Project on Predatory Student Lending Comments on Proposed Borrower Defense Rule

On August 1, 2016, the Project on Predatory Student Lending of the Legal Services Center, in partnership with the National Consumer Law Center, submitted comments on behalf of legal aid providers to the U.S. Department of Education about its proposed regulations on when and how defrauded student loan borrowers can obtain relief on the federal student loans they borrowed to attend predatory schools.

As detailed in our comments, we support aspects of the proposed Borrower Defense rule such as its move toward banning schools from including forced arbitration, its mechanism for providing relief to entire groups of students in cases of widespread wrongdoing, and its provisions that will help borrowers whose schools have closed while they were in attendance.

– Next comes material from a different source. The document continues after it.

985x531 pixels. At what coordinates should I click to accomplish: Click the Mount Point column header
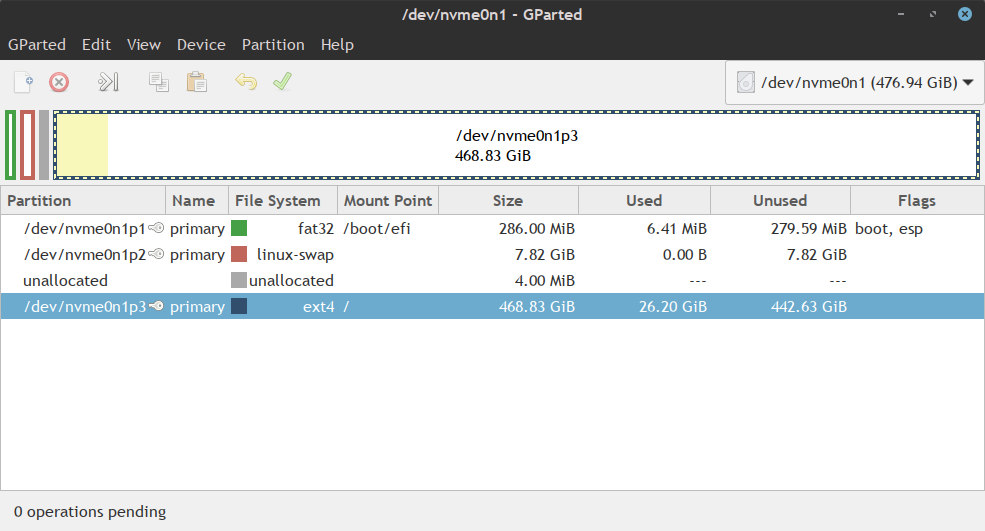tap(388, 201)

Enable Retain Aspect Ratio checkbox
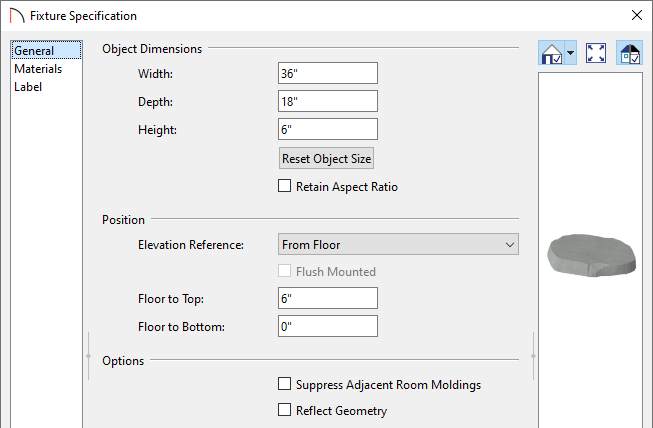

We also urge the Department to improve other aspects of the proposed rule, by ensuring that borrowers retain the protections of their state’s consumer protection laws, ensuring that the rule does not unfairly and arbitrarily limit the loan forgiveness available to borrowers whose rights have been violated, restoring the ability of state attorneys general and legal aid advocates to petition the Department for relief on behalf of a group of students, and by providing a fair and reasonable process for borrowers with FFEL (bank-originated, government-backed) loans.

The comments share experiences and circumstances of the Project’s clients and clients of other legal aid organizations. They are low-income student borrowers who have been harmed by predatory practices of for-profit colleges, and come to us struggling to repay their student loans.

The Project also submitted a separate comment that provides additional context to the Department’s use of the term “educational malpractice,” and refutes the spurious argument that the proposed rule somehow opens the litigation floodgates for previously-unsustainable claims against schools.

Eileen Connor, the Project’s Director of Litigation, was a negotiator on behalf of legal aid providers who represent borrowers.